La relecture par Cocteau du célèbre mythe grec se déroule dans le Paris contemporain et commence dans un café animé où le célèbre poète Orphée rencontre une princesse qu'il apprendra plus tard être « sa Mort ». Orphée finit par tomber amoureux de cette personnification de son ombre et, tel Narcisse, son engouement pour cette image miroir le conduit à travers la surface liquide du seuil vers les Enfers, et donc vers sa chute potentielle. Avant que le poète ne pénètre dans le miroir, l'ange Heurtebise lui livre cette sage analyse : « Je vais te confier le secret des secrets : les miroirs sont les portes par lesquelles la Mort entre et sort. Regarde-toi dans un miroir toute ta vie et tu verras la Mort à l'œuvre. »

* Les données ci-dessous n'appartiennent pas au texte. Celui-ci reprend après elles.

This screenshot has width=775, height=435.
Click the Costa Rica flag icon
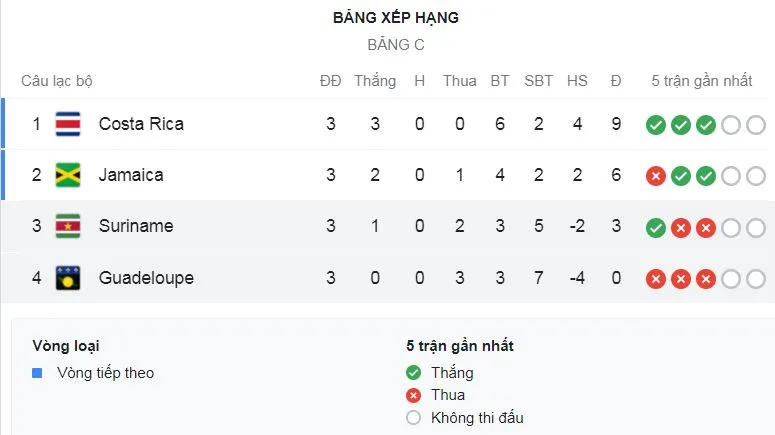68,124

Au cinéma et dans l'art, le miroir peut symboliser la dualité, l'imagination ou la conscience humaine, l'impermanence de la beauté physique ou l'inéluctabilité de la mort. Bien que les miroirs reflètent les réalités formelles du monde visible, ils nous séduisent par la promesse trompeuse de révéler notre véritable esprit. Dans son livre La Chambre claire , le théoricien et philosophe français Roland Barthes déplore qu'une photographie ne puisse jamais capturer son « moi » profond, écrivant : « “Moi-même” ne coïncide jamais avec mon image ; car c'est l'image qui est lourde, immobile, têtue (c'est pourquoi la société la soutient), et “moi-même” qui est léger, divisé, dispersé. » La photographie, comme le cinéma ou la peinture, produit un fragment aplati d'identité. Par la peinture et la toile ou la lumière et le son, ces médiums capturent un instant extrait d'un million d'instants, une image laminée qui peut être revue ou revisitée d'innombrables fois. De même, les faces lisses et sans traits des miroirs résument parfaitement la tension entre l'art et la vie : ce sont les vides que nous comblons momentanément ; une lueur de physicalité sans véritable semblant d'âme.